* _Exercises to complete_:
1) In the Ancula pacifica article, recast the paragraph beginning "Ancula pacifica is a species of sea slugs" as a bulleted list that keeps its main facts.
2) Extend the Ancula pacifica article, picking up after its final sentence.

*** Text shown ***

Ancula pacifica

Scientific classification
- Kingdom: Animalia
- Phylum: Mollusca
- Class: Gastropoda
- Order: Nudibranchia
- Family: Goniodorididae
- Genus: Ancula
- Species: A. pacifica
- Binomial name: Ancula pacifica MacFarland, 1905
- Synonyms: ? Ancula gibbosa Risso, 1818

= Ancula pacifica =

- Authority: MacFarland, 1905
- Synonyms: ? Ancula gibbosa Risso, 1818

Species of gastropod

Ancula pacifica is a species of sea slugs, a dorid nudibranch, a marine gastropod mollusc in the family Goniodorididae.

==Distribution==
This species was first described from Monterey Bay, California.

*** End of Text shown ***
*** Record set ***

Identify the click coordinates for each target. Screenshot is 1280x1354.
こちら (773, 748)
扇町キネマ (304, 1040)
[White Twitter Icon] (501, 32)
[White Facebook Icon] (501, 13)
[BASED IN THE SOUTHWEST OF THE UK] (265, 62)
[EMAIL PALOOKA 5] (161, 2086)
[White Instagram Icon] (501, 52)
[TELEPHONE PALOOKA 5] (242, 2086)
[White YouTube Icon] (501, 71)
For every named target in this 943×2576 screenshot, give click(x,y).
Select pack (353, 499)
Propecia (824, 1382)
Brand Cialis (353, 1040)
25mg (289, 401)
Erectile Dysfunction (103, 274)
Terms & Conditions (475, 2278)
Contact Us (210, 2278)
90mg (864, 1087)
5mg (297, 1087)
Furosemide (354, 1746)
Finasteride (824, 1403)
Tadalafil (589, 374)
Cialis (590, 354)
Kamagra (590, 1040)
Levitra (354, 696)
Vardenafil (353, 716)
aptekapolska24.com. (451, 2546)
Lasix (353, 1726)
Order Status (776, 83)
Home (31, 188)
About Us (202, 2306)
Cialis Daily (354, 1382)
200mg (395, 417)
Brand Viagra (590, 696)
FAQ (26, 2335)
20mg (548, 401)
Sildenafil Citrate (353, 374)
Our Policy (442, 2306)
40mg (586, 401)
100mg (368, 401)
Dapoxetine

*** End of Record set ***

* _Set of answers_:
1)
- Ancula pacifica is a species of sea slug.
- It is a dorid nudibranch.
- It is a marine gastropod mollusc.
- It belongs to the family Goniodorididae.

2)
==Description==
This goniodorid nudibranch is translucent white in color with orange lines on the body. There is a mid dorsal line and lines along the pallial margin, which may be continuous or interrupted. The pre-rhinophoral papillae and gills are tipped with orange and there is a line of orange pigment along the ridge of the tail. There are 4-14 club-shaped extra-branchial papillae which are translucent white with orange or yellow tips. Small papillae with orange tips typically occur between larger papillae with pale yellow tips. Individuals without the lines on the body occur in some populations. Although currently considered to be a synonym of the European species Ancula gibbosa there are significant differences in color and shape of the extra-branchial papillae and this is probably a distinct species.

==Ecology==
Ancula pacifica probably feeds on Entoprocta which often grow on hydroids, bryozoa and other living substrata.